Linda Cardellini: [Laughs.] No, I appreciate it! That was something that was really important to me. I think going into the film and hearing the pitch and knowing that it was going to be Will and Mark, you know that chemistry is so fantastic, and especially with these roles I thought they were so perfect for these roles. Hearing the pitch, it made me laugh. And then realizing that here I am in the middle of it, the woman who… she’s not hysterical, she’s not an airhead, she’s actually a really good mom trying to make both of these situations work for her kids, but at the same time she’s matured more than perhaps both of these men have. So I liked that about her. I think she has to tow the line and do it in a way that still allows for the comedy, so it was something I was working hard at!

Is that something that you look for, or something that you don’t always have the luxury to look for in a character nowadays?

Which part of that?

I guess just the strength of the character, because oftentimes in comedy there’s a certain formula and I find that the female characters in male-centric comedies get the short shrift once in a while.

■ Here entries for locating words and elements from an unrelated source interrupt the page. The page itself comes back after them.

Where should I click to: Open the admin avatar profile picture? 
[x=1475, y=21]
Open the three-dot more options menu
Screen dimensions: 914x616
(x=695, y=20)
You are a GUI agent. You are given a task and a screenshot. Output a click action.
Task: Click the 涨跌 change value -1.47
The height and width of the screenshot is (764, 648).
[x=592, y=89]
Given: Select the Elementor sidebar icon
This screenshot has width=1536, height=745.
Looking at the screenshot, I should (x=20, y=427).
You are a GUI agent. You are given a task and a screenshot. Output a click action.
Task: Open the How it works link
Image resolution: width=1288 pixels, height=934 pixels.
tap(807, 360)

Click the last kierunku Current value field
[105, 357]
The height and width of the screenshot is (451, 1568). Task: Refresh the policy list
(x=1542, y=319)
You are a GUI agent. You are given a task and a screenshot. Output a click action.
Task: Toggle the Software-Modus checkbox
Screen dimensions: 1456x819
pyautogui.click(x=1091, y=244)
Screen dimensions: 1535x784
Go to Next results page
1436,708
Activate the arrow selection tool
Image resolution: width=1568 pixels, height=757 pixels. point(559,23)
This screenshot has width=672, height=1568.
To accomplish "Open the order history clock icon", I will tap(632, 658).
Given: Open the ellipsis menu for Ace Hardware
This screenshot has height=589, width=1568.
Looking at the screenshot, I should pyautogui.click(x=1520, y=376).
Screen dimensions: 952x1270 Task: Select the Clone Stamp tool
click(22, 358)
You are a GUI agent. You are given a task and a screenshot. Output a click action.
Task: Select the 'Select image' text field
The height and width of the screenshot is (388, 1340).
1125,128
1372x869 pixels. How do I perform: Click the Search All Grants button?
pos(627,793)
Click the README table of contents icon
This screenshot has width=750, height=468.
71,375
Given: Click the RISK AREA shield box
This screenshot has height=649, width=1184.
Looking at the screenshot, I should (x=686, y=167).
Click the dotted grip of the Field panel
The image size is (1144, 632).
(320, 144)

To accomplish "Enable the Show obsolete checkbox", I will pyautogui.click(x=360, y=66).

I really thought that she was very present. She wasn’t an absentee mom in order to let what was happening happen. I liked how present she was in the story and in her children’s lives, and you know she’s also somebody who’s working and she went from having this wild love affair when she was young to maturing, realizing that that’s not what’s best for her or her family, and finding somebody who’s really, really good to her. Telling her she’s beautiful every time she walks down the stairs to go to work, and probably when she goes to sleep after a long day. You know? It’s somebody who truly loves her and puts the family first, so I just liked where she was coming from. I liked all the different elements of the film. I thought it was really sweet. I thought the kids had great roles. You know, they have their own arcs with everybody in the film. I just thought that it was a really sweet story that had a lot of elements that rang true, which are things that happen now with families being blended. I don’t know, I just found it really sweet. And when it gets time to the end of the film, even though I know what’s going to happen, I just find the end of the film really uplifting and it made me smile.

Disney

So I’m a huge Gravity Falls fan…

That’s awesome.

You’re awesome in Gravity Falls, I thank you for Gravity Falls, but I have to ask: how long did you know that you were the ice bag?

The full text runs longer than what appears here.